Le rôle des fonctions supports
Si l'encadrement de proximité a pu se rapprocher des équipes, c'est moins le cas des fonctions dites "supports" bien qu'elles aient, (bien sûr) joué un rôle clé en matière de diffusion d'information et de mesures actives de soutien envers les salariés. Cependant, certaines auraient mené une stratégie d'accentuation et de renforcement de l'appareil réglementaire (rendant la "désobéissance organisationnelle" d'autant plus nécessaire pour faire faire face aux difficultés quotidiennes), d'autres auraient plutôt adopté une stratégie d'atténuation visant à accepter les dérogations à la règle pour la bonne marche des unités de travail. Les pouvoirs se sont donc davantage équilibrés en faveur de l'encadrement de proximité en tendant à démontrer que la bureaucratie pouvait plutôt être un frein à l'activité opérationnelle.
Vers de nouvelles organisations du travail
Des organisations mixtes ?
La voie est ouverte vers des organisations mixtes (souvent 3 jours de présentiel et 2 jours de télétravail ou inversement).

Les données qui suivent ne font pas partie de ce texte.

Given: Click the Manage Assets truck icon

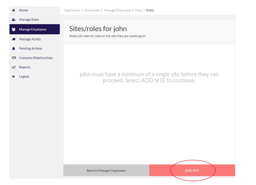Looking at the screenshot, I should tap(14, 39).
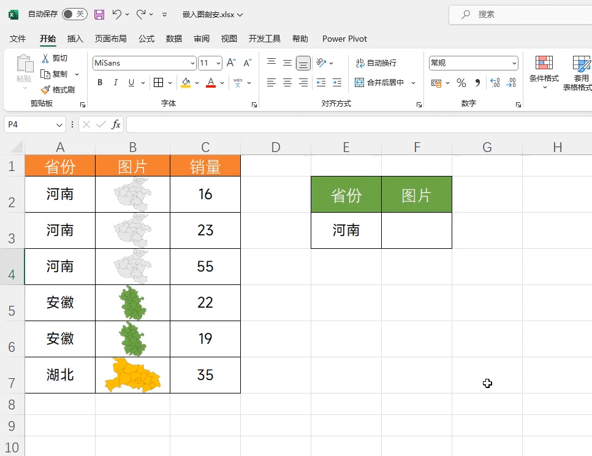Screen dimensions: 592x456
Task: Expand the number format dropdown (常规)
Action: tap(514, 63)
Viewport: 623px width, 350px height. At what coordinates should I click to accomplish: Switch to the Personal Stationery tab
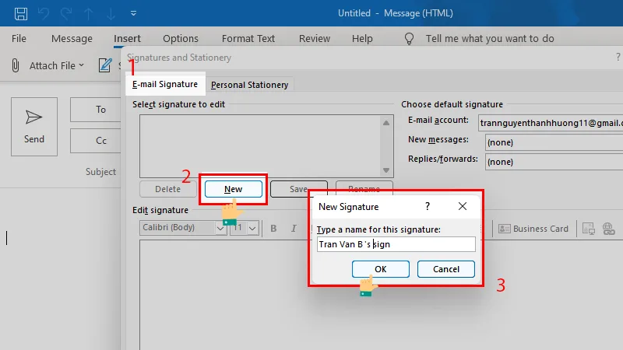click(249, 85)
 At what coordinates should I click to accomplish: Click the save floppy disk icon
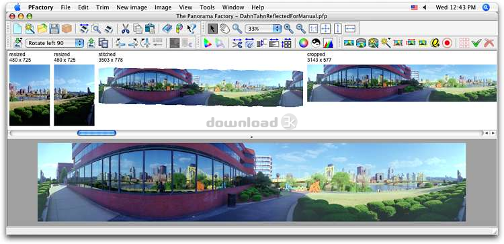coord(54,29)
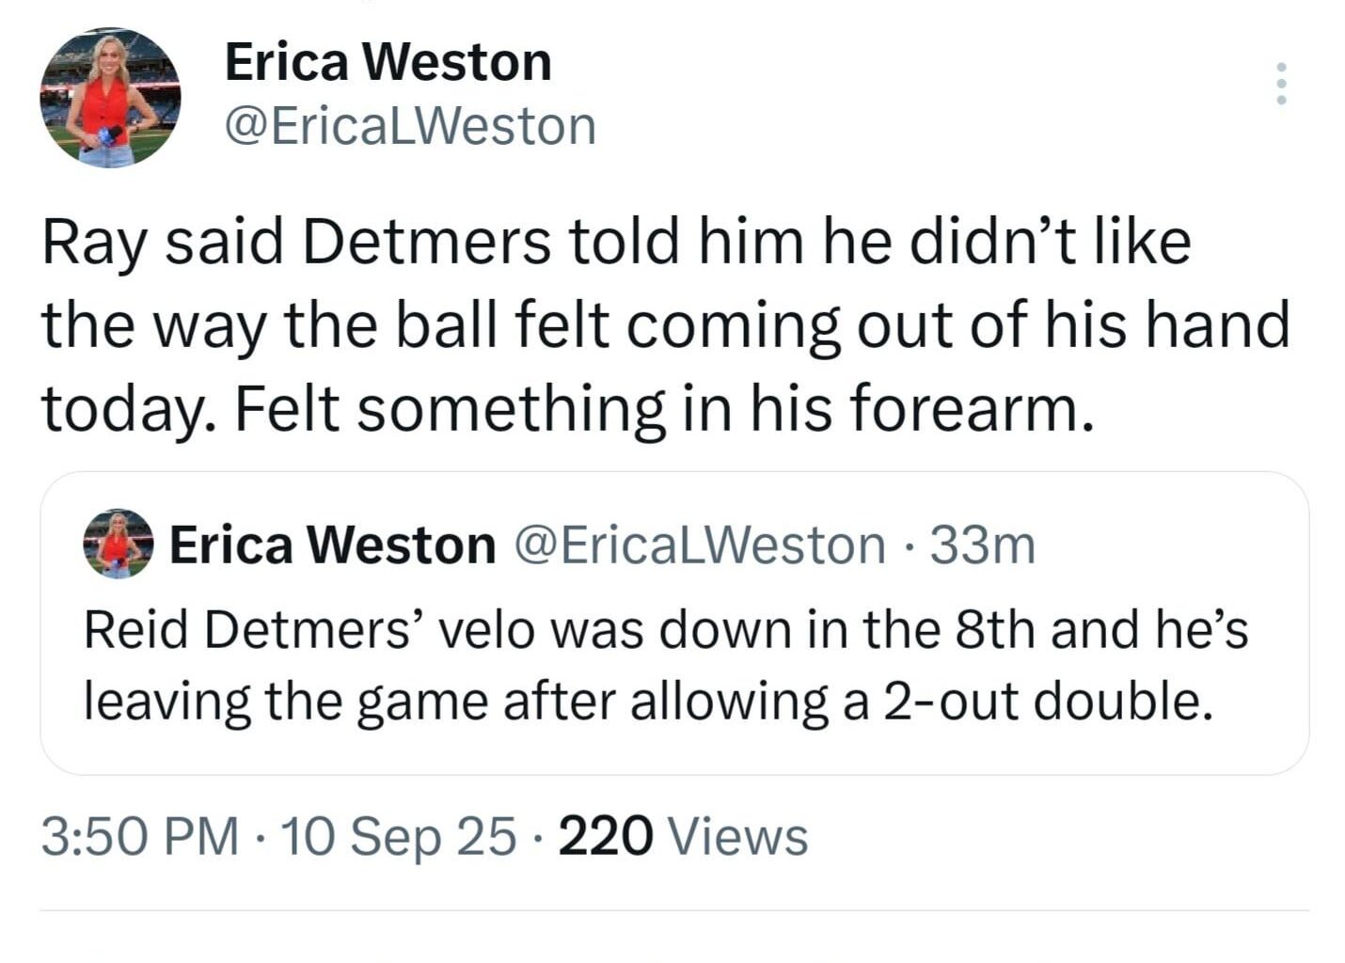Click the main tweet body text
Screen dimensions: 1345x963
(658, 324)
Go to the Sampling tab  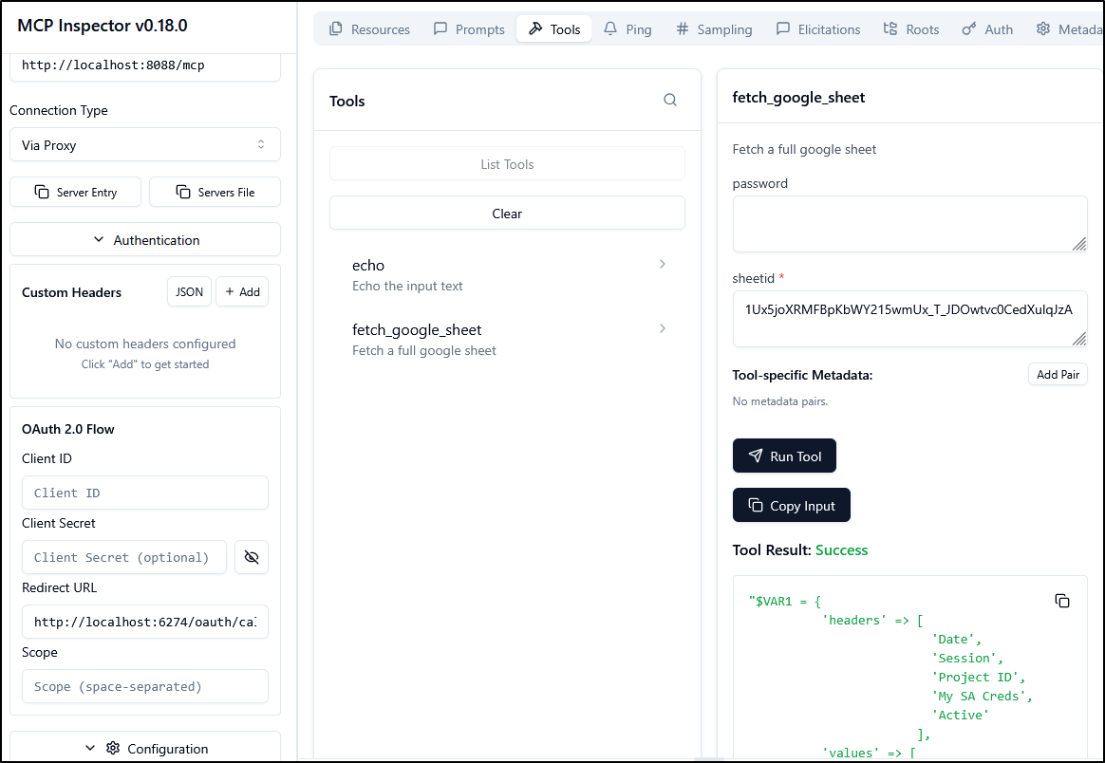coord(714,29)
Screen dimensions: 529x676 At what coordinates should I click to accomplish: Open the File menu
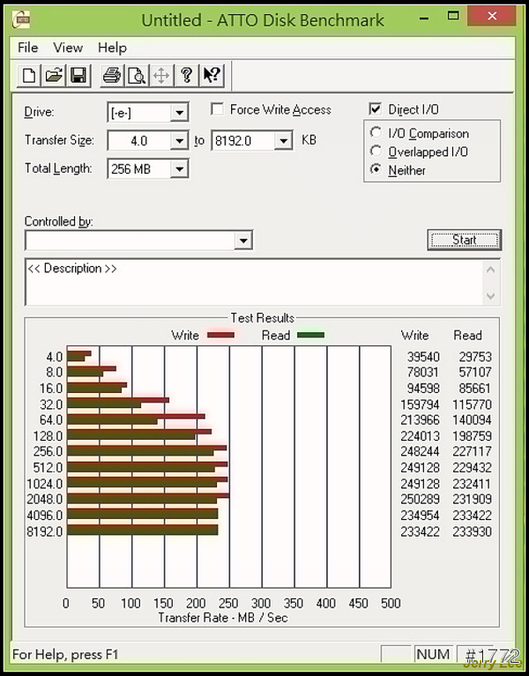[x=27, y=48]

Les salariés ne demandent pas pour autant 100% de télétravail (en général), bien conscients de certains écueils ou difficultés vécues durant le confinement (moindre lien social voire isolement pour certains, perte de l'ensemble des relations et informations informelles mises à mal par la distance...).
De plus, François Dupuy souligne que les jeunes ne sont pas "demandeurs" de davantage de télétravail, sentant bien le besoin d'entrer en contact avec l'entreprise et d'apprendre au contact des gens.

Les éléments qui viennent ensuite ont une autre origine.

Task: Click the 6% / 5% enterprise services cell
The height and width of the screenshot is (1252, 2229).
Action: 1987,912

Les équipes dans leur ensemble ont appris dans cette crise "le sens concret de l'autonomie au travail", autonomie que les salariés tout autant que les managers de proximité (sous réserve d'accompagnement parfois), souhaiteront préserver. De plus, dans nombre d'organisations, selon François Dupuy, "la confiance a pu être expérimentée avec succès".
Vers un dialogue social plus averti
Avec de nombreux accords de télétravail signés ou en cours de signature (20 000 ont été signés en France), les salariés et les syndicats qui ont expérimenté cette façon de travailler savent désormais de quoi ils parlent. Ils sont plus à même de négocier et ces négociations sont plus argumentées qu’avant.

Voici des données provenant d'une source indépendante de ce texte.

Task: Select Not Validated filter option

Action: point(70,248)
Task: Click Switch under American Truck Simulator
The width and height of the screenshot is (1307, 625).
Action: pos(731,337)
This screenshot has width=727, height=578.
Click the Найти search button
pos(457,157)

De plus, les salariés, ayant goûté une certaine autonomie, ne souhaiteront pas revenir à un système de "command and control" antérieur. Ils ont désormais des attentes et une vision très précise du mix distanciel et présentiel à atteindre pour parvenir à une bonne efficacité et un certain "confort" de travail.
Conclusion
La crise sanitaire a impacté le travail et les organisations à de nombreux niveaux : structurel, organisationnel, révision des rôles de chacun, agencement spatial (allocation des bureaux...), interrogations personnelles sur le sens du travail... Déjà, semblent se redessiner de nouveaux contours pour les organisations de demain. L'un des défis sera d'articuler les besoins de chacun en combinant harmonieusement le besoin de cadre et celui de flexibilité.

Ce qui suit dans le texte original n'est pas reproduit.